El retorno del rey. Roger ya no arrasaba en el Grand Slam británico, pero era capaz de seguir luchando hasta la extenuación y encontrar argumentos para la gloria. Llegó a la final sin grandes dificultades, y allí afrontó uno de los partidos más complicados de toda su carrera. Rompió el saque una vez en todo el partido a Roddick, y eso le valió para vencer por 16-14 en el quinto set.

7. Remontadas in extremis en primeras rondas

Nadie está exento de sufrir algún traspiés inesperado y Roger estuvo a un solo punto de hacerlo en la primera ronda de Wimbledon 2010. Alejandro Falla ganó las dos primeras mangas y tuvo 5-3 en el tercero, per terminó claudicando ante la inteligencia emocional de un Federer que salió del atolladero. Algo similar hizo en Wimbledon 2012 frente a Julien Benneteau en la segunda ronda, apenas un día después de que Nadal perdiera con Rosol. Salió de ese atolladero y terminó ganando el torneo.

8. El emotivo título en Wimbledon 2012

Roger llevaba un tiempo sin ganar ningún título de Grand Slam y ya eran muchos los que le querían retirar. Sin embargo, demostró seguir optando a todo y levantó el título tras una épica final ante Andy Murray, donde el despliegue del techo retráctil acabó siendo determinante para sus intereses. Las lágrimas de desconsuelo de Andy emocionaron al mundo, pero también lo hizo el triunfo del helvético y su aplomo para seguir agrandando su leyenda.

9. La edición del 2017, la perfección hecha tenis

Después de años difíciles, Roger se presentó en Londres jugando a un nivel estelar y dio continuidad al mismo sobre la hierba.
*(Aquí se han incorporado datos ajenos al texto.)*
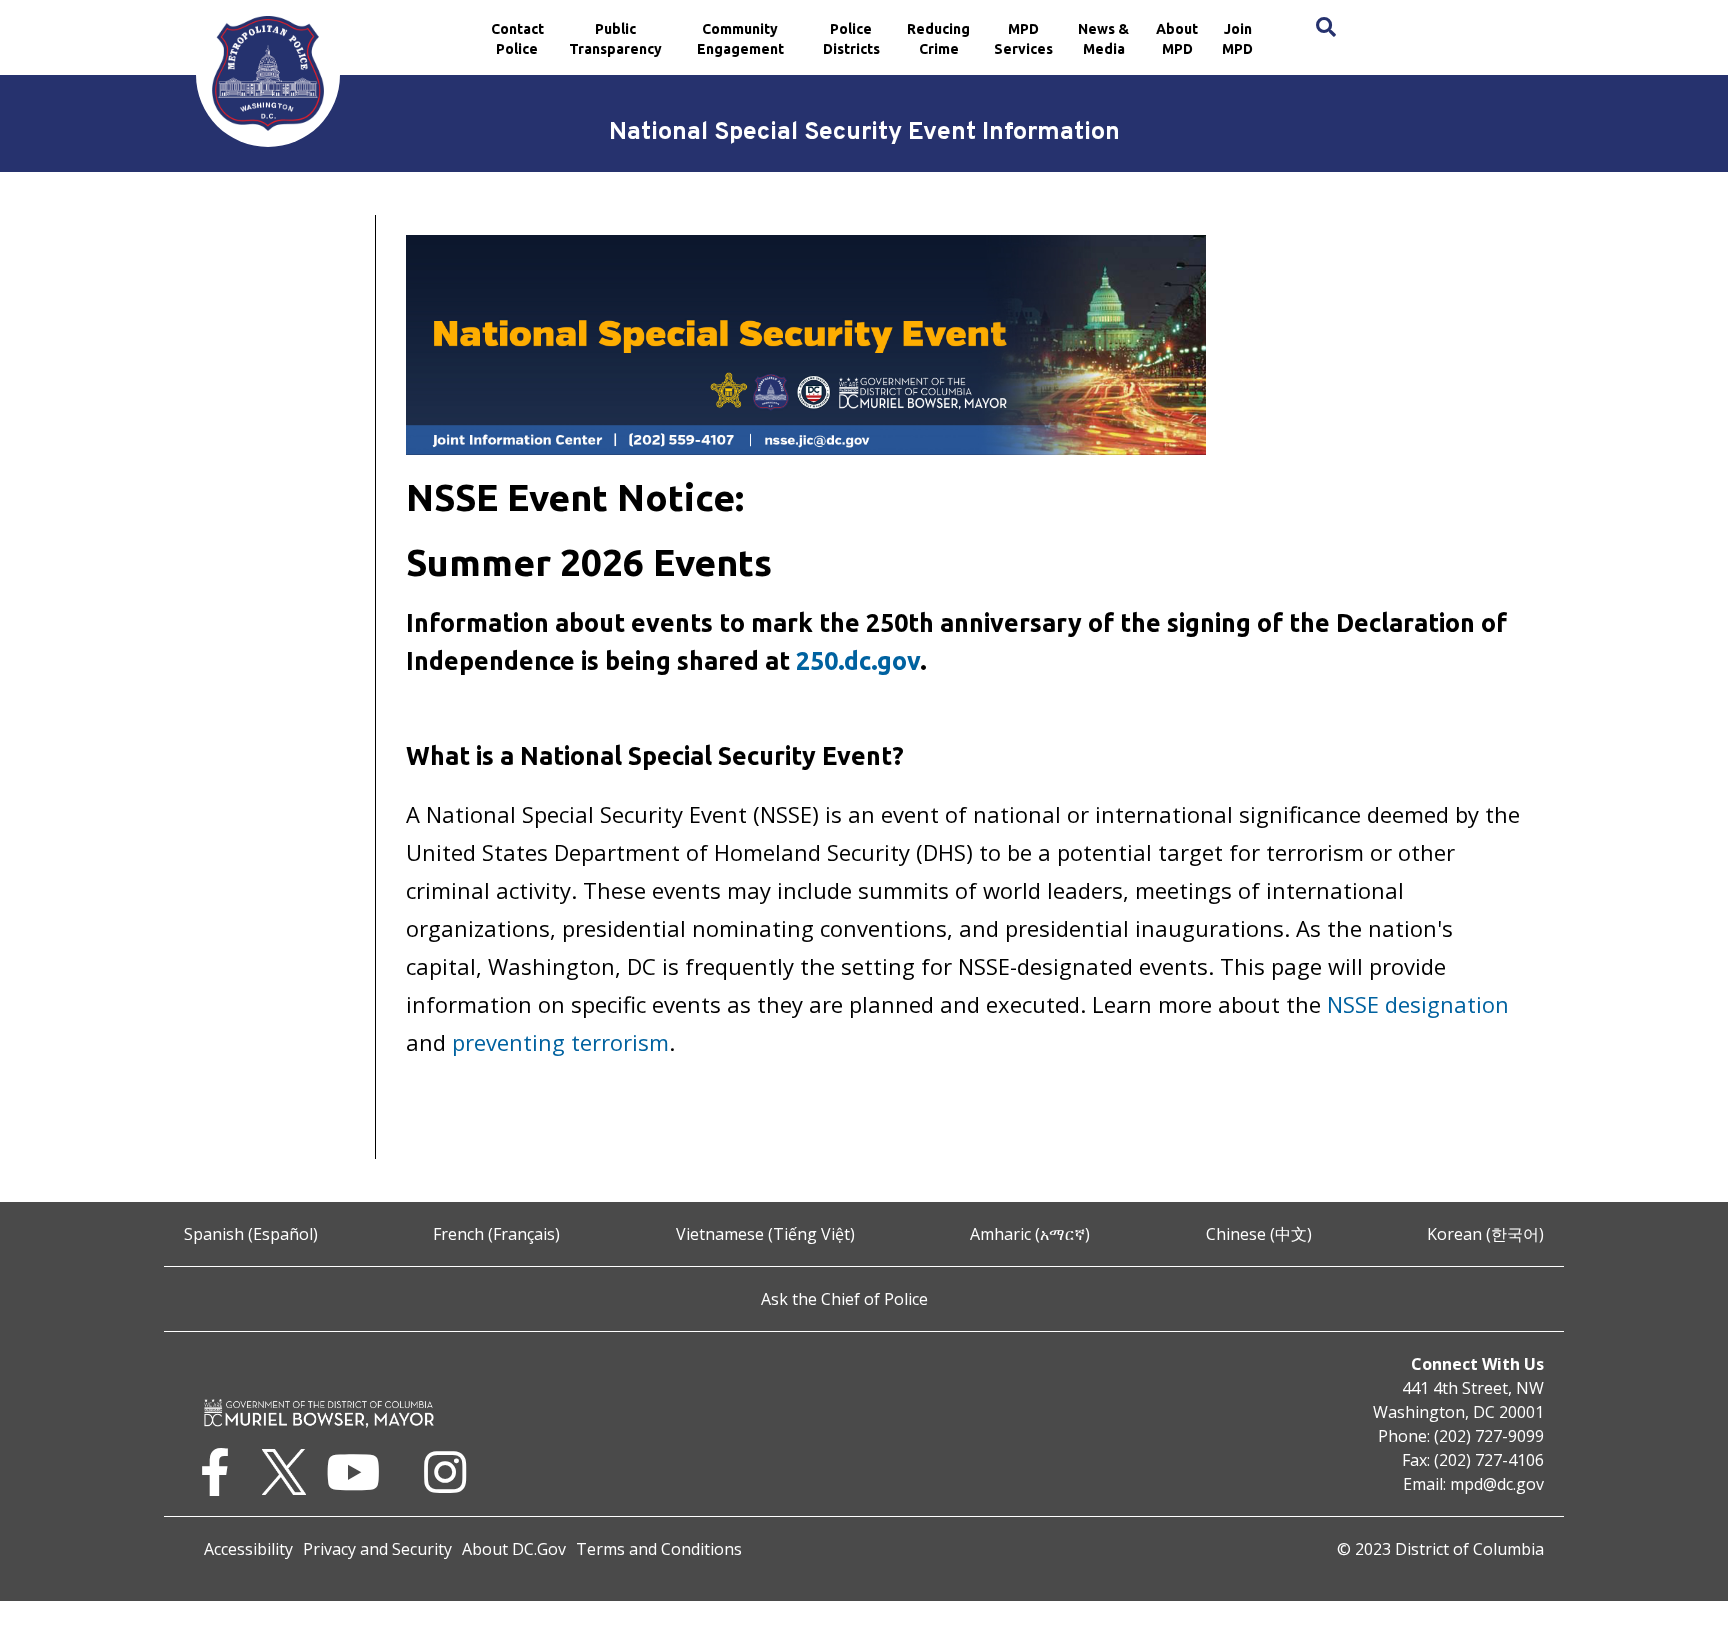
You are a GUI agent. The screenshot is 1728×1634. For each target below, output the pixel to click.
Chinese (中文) (1259, 1234)
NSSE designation (1418, 1004)
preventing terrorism (560, 1042)
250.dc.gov (858, 661)
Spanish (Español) (251, 1234)
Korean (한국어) (1485, 1234)
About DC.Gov (514, 1549)
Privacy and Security (377, 1549)
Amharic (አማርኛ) (1030, 1234)
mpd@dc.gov (1497, 1484)
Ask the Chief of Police (844, 1299)
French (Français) (496, 1234)
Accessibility (248, 1549)
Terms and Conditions (659, 1549)
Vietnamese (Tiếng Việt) (765, 1234)
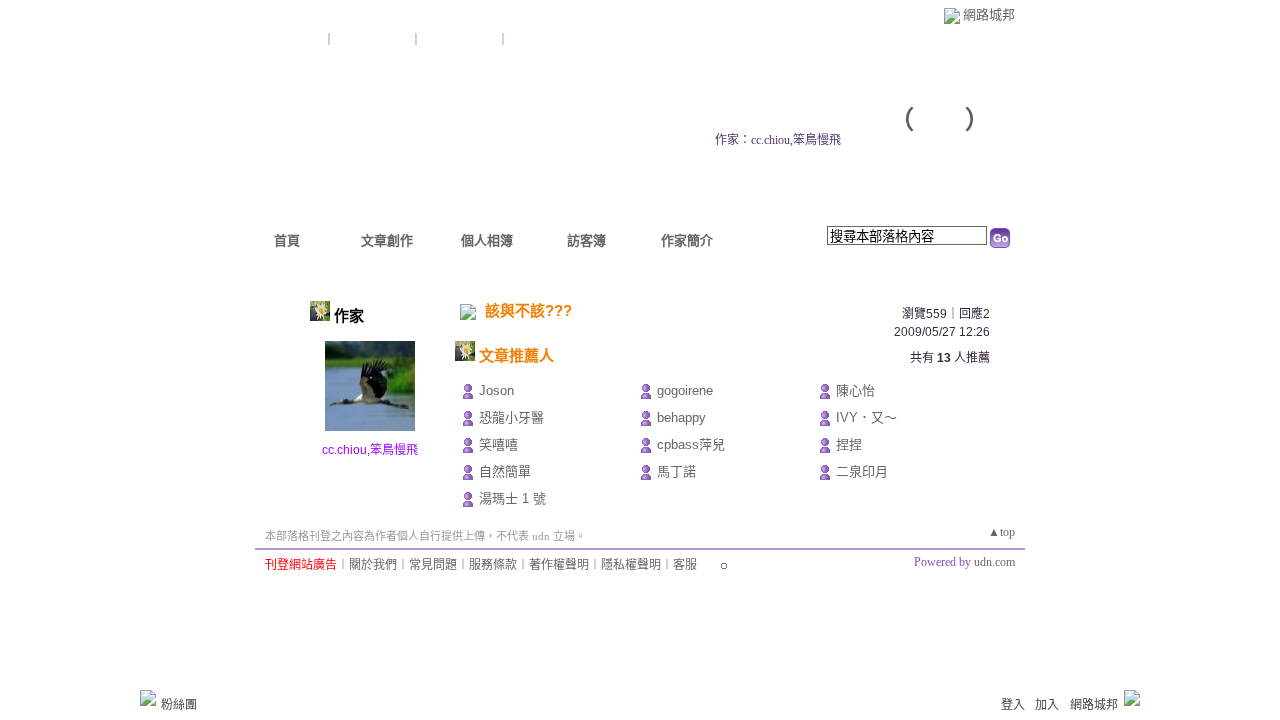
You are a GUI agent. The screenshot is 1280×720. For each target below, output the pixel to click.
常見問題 (433, 565)
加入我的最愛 (461, 40)
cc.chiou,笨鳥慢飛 (370, 450)
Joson (496, 390)
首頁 (287, 240)
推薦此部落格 (374, 40)
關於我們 (373, 565)
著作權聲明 (559, 565)
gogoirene (685, 390)
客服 (685, 565)
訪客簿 (586, 240)
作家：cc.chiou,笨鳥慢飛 (778, 140)
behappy (681, 417)
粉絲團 (179, 705)
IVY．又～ (866, 417)
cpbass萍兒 (691, 444)
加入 (1047, 705)
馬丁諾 (676, 471)
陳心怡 (855, 390)
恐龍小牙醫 (511, 417)
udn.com (994, 562)
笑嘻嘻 (498, 444)
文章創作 (387, 240)
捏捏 (849, 444)
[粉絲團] (148, 698)
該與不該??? (528, 310)
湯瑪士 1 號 (512, 498)
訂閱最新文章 (545, 40)
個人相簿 (487, 240)
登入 (1013, 705)
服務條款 (493, 565)
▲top (1001, 532)
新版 (940, 120)
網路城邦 (989, 14)
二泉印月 (862, 471)
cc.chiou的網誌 (796, 120)
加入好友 (299, 40)
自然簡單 (505, 471)
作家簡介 (687, 240)
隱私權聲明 (631, 565)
Salió campeón sin ceder ni un solo set y transmitiendo unas sensaciones de poderío difícilmente vistas en un jugador de 35 años, que eran los que tenía el de Basilea en esos momentos.

10. El reencuentro feliz con Nadal en 2019

Esa semifinal despertó la atención de todo el planeta ante la posibilidad de volver a presenciar un duelo entre suizo y español en Wimbledon. Roger fue superior, se mostró enormemente agresivo y encontró soluciones a la propuesta del español. Su moral terminó por las nubes, pero la historia le tenía reservada una cruel sorpresa en la final ante Djokovic.

No se puede obviar que, si hay inolvidable en la historia reciente de este deporte, son los dos puntos de partido perdidos ante Novak Djokovic en la final de 2019. Aunque se haya incluido el partido de 2008, que también acabó en derrota, la herida difícil de cicatrizar tras perder ante el serbio en la edición del pasado año será una huella imborrable en la mente del helvético, pero en forma de pesadilla. Por muy duro que fuera perder con Nadal en 2008, la sensación de haber sido partícipe de algo tan especial y el tener más opciones en el futuro, atenuarían la tristeza inevitable tras lo acaecido ante Djokovic. En definitiva, una historia apasionante la de Roger Federer en Wimbledon.